[Dataset entries]

═══

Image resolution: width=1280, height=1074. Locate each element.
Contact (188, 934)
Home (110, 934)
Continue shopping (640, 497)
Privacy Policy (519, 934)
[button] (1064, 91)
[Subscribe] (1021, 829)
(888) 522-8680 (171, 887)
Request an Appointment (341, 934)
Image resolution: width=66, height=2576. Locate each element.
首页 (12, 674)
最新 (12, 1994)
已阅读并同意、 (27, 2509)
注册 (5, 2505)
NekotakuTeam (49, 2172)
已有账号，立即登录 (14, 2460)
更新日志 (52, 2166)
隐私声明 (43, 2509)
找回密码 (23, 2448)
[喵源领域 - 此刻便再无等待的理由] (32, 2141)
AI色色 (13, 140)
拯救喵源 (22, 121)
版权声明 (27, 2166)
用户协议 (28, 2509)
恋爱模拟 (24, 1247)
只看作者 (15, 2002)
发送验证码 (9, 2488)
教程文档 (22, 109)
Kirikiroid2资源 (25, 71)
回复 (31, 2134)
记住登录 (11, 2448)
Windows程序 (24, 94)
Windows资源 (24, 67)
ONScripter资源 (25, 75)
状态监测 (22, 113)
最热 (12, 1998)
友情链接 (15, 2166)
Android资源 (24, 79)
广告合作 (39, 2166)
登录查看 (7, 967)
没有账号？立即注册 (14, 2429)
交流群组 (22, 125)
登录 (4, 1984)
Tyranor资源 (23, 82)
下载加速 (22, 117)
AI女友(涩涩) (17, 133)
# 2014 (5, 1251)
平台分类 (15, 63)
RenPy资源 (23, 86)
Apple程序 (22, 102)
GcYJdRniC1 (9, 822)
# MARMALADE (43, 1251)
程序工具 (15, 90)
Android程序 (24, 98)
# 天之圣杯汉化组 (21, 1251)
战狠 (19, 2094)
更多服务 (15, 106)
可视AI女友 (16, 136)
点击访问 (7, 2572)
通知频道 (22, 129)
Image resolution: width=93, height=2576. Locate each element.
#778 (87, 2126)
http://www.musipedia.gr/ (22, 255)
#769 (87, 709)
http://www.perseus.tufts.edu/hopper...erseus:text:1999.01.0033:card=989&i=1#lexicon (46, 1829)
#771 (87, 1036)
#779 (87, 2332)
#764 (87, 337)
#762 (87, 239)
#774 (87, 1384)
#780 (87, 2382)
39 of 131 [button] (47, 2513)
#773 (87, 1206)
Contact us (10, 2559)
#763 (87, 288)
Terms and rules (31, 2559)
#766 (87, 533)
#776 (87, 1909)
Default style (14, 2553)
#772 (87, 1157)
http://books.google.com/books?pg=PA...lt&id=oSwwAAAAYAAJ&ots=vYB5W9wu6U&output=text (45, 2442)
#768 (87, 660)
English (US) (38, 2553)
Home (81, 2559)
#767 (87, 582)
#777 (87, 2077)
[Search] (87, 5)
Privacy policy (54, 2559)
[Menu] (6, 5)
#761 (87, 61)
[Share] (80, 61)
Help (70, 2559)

═══

### EXERCISE INSTRUCTIONS
Provide only the count of lines in the records above that hold the word "Image".

### OUTPUT FOR THIS EXERCISE
3